- DVD cover
- Directed by: Hugh Gross
- Written by: Hugh Gross
- Produced by: Lance Frank Blake Phillips
- Starring: Orien Richman Jermel Nakia Helen Richman Loren Lester Peter Mark Richman
- Cinematography: Dana Rice
- Edited by: Dana Rice
- Music by: Stephen Main
- Production company: Private Lenders Group
- Distributed by: Breaking Glass Pictures
- Release date: July 2, 2011;
- Running time: 80 minutes
- Country: United States
- Language: English

= After the Wizard =

After the Wizard is an independent 2011 fantasy film written and directed by Hugh Gross, based on the 1900 novel The Wonderful Wizard of Oz by L. Frank Baum. The film premiered in 2011 in Kingman, Kansas.
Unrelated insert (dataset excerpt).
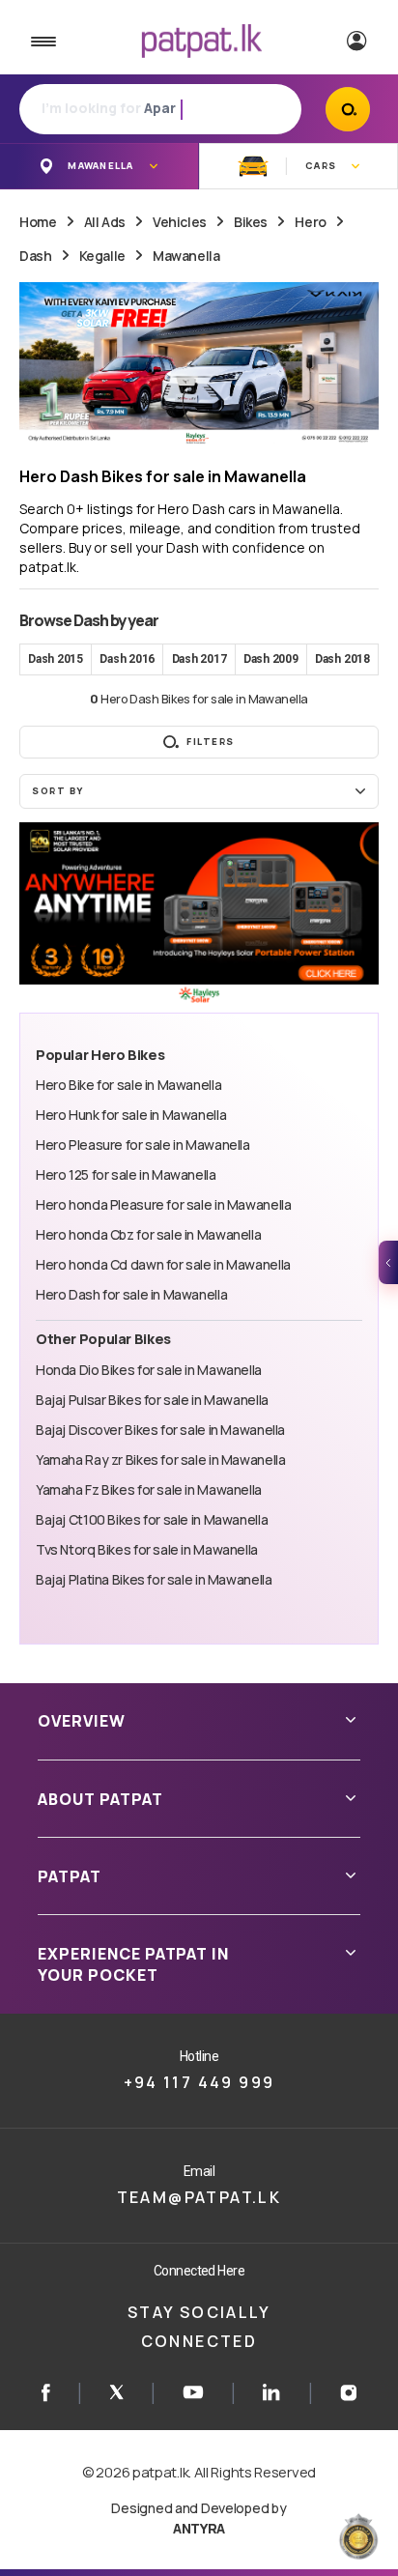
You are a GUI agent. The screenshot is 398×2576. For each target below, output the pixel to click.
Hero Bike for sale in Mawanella (128, 1084)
The DVD, distributed by Breaking Glass Pictures, was released on August 7, 2012.

==Premise==
A 12-year-old Kansas orphan turns to the Scarecrow and the Tin Woodman for help during a difficult time. She imagines that things have not gone well in Oz since the Wizard left and that the Scarecrow and the Tin Woodman must travel to Kansas to find Dorothy. On the way, they mistake school children for munchkins and must navigate a New York City train terminal, to arrive in Kansas. Meanwhile, the head of the orphanage is exasperated with the way the girl deals with her loss and emotional trauma.

==Cast==
- Jordan Van Vranken as Elizabeth Haskins/Dorothy Gale
- Orien Richman as Tin Woodman
- Jermel Nakia as Scarecrow
- Helen Richman as Mrs. Murphy
- Loren Lester as Dr. Edwards
- Peter Mark Richman as Charles Samuel Williams
- Sue Giosa as Ms. Thomson
- P. David Miller as Cowardly Lion
- Molly Bogner as Sassy orphan with second speaking line
- Sean Orr as Christopher

==Production==
The film was shot at various locations in California, Illinois, Kansas, Missouri, New Jersey, and New York.

==Award==
For her acting in After the Wizard, actress Jordan Van Vranken won a Young Artist Award in the 34th Young Artist Awards for Best Performance in a DVD Film: Young Actress.